→ **Source text**
* BEGIN *
It will turn out to be useful to replace
the labels $\vec{\alpha}$
by new labels $\vec{a} \equiv k K^{-1} \vec{\alpha}$.
Using this notation
we can rewrite (61) as
\alku \begin{array}{l}
 t_{I1} \Psi_{\vec{a}} =
e^{i\varphi_{I1} + i2\pi \frac{1}{k} a_i} \Psi_{\vec{a}} (\vec{z}) \\
 t_{I2} \Psi_{\vec{a}} =
e^{i\varphi_{I2}} \Psi_{\vec{a} +
\vec{\Delta}_I} (\vec{z})
   \end{array}
\loppu
where the vector $\vec{\Delta}_I$ means the $I^{th}$ column vector
of the matrix $kK^{-1}$, $k \equiv \det K$.

Let us make two brief comments.
Since it is
arbitrary which direction in the torus we call
the direction for $t_{I1}$ translation and
which for $t_{I2}$ translation, this symmetry
between $t_{I1}, t_{I2}$ must manifest itself somehow. We could have
defined a different basis from (68) by
taking $\chi_{\vec{\alpha}} (\vec{n}) = \
exp (2\pi i \vec{n} \cdot (K^{-1} \vec{\alpha} )$ in (19) instead.
It is then easy to check that in this basis
the $t_{I1}$ translation and the
$t_{I2}$ translation operate in the opposite way
than above. Thus the symmetry between these two directions
manifests itself in the freedom in choosing the basis
for the ground state wavefunctions.

We could also study the effect of the combined
translations $T_1 \equiv \prod t_{I1}$ and
$T_2 \equiv \prod t_{I2}$ (see Appendix). In basis (68) we find
\alku \begin{array}{l}
 T_1 \Psi_{\vec{a}} =
e^{i\varphi_1 +i2\pi \frac{1}{k} \sum_{I} a_I} \Psi_{\vec{a}} \\
 T_2 \Psi_{\vec{a}} =
 e^{i\varphi_2} \Psi_{\vec{a} + \vec{\Delta}} \ ,
   \end{array}
\loppu
where $\vec{\Delta} = \sum_I \vec{\Delta}_I$.
(In the other basis described above
$T_1$ and $T_2$ would again trade meanings.)
We will use these results to try to extract new
information about the matrix $K$ and to find new
measurable quantum numbers that
help us to classify different (abelian) FQH states.

We begin the search for new quantum numbers by
looking at the relative phases of the $T_1$-quantum numbers.
Above we have seen that the $T_1$-quantum number for a
ground state labelled by a vector $\vec{a}$ was
$e^{i\varphi_1 + i2\pi \frac{1}{k} \sum_I a_i}$. Thus
these quantum numbers for different ground states differ only by a
relative phase factor $e^{i2\pi \frac{1}{k} (\sum_I a^,_I - \sum_I a_I)}$.
We will prove that (at least when $K$ is a $2\times 2$-matrix)
this relative phase factor is always a multiple of a
certain factor $e^{i2\pi \frac{1}{k} \phi}$. More importantly,
we will show that the
number $\phi$ can, at least in principle, be measured by
comparing the relative phases of the $T_1$ quantum numbers. We will
then discuss how this new quantum number can be used in
trying to find the $K$ matrix from the observable quantum numbers.
* END *
→ **Task requirements**
• 1. From the passage on torus translations, retype everything between "Using this notation" and "two brief comments.", inclusive.
• 2. Answer these questions using the passage on torus translations:
(a) What does the vector Δ_I stand for?
(b) How are the combined translations T_1 and T_2 defined?
(c) For what size of the matrix K does the passage say it will at least prove that the relative phase factor is always a multiple of a certain factor?
• 3. Name every distinct equation or reference number that the passage on torus translations cites in parentheses.

→ **Data block**
* BEGIN *
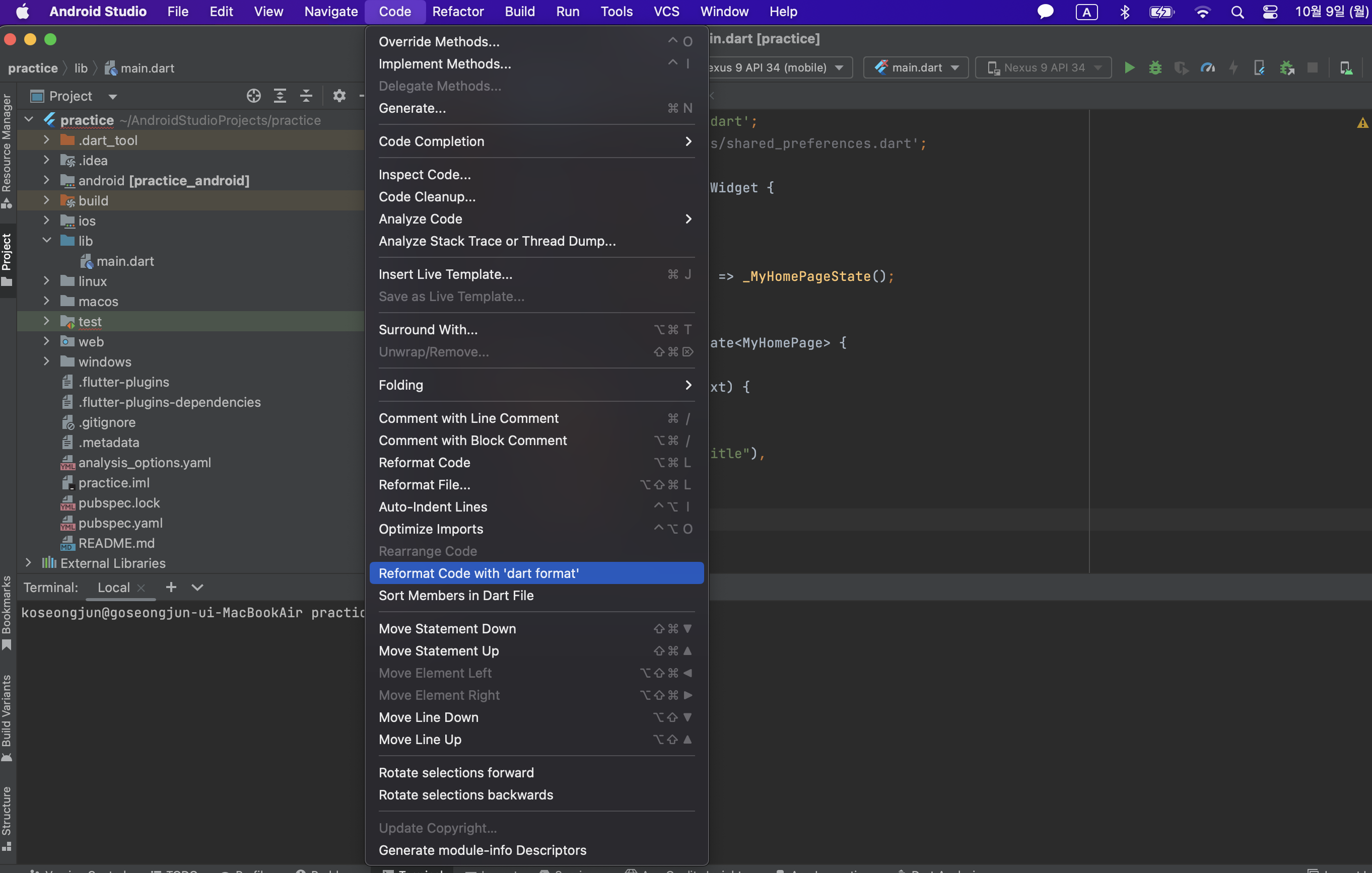Open the Flutter performance profiler gauge icon
Viewport: 1372px width, 873px height.
point(1207,68)
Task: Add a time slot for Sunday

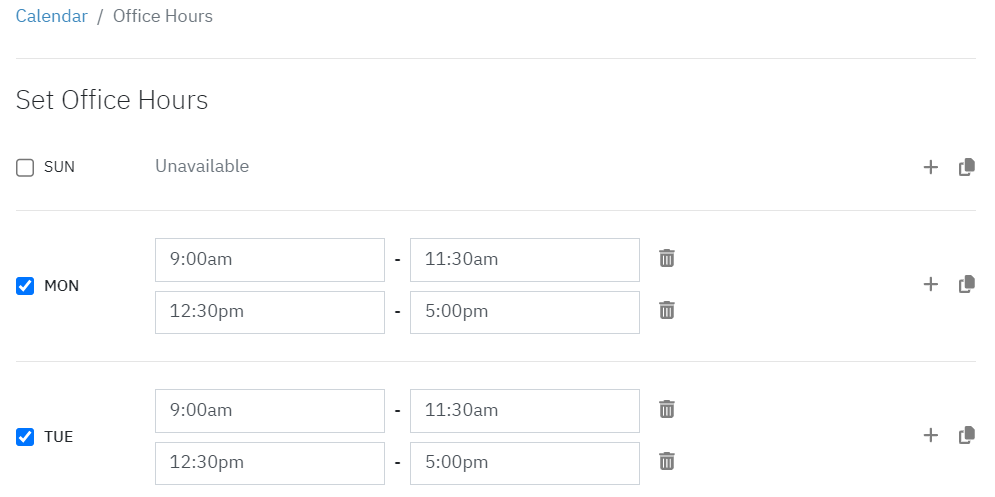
* END *
→ **Solutions to the problems**
• 1.
Using this notation
we can rewrite (61) as
\alku \begin{array}{l}
 t_{I1} \Psi_{\vec{a}} =
e^{i\varphi_{I1} + i2\pi \frac{1}{k} a_i} \Psi_{\vec{a}} (\vec{z}) \\
 t_{I2} \Psi_{\vec{a}} =
e^{i\varphi_{I2}} \Psi_{\vec{a} +
\vec{\Delta}_I} (\vec{z})
   \end{array}
\loppu
where the vector $\vec{\Delta}_I$ means the $I^{th}$ column vector
of the matrix $kK^{-1}$, $k \equiv \det K$.

Let us make two brief comments.

• 2.
(a) The I-th column vector of the matrix kK^{-1}, where k ≡ det K.
(b) T_1 ≡ ∏ t_{I1} and T_2 ≡ ∏ t_{I2}.
(c) When K is a 2×2 matrix.

• 3. (61), (68), (19)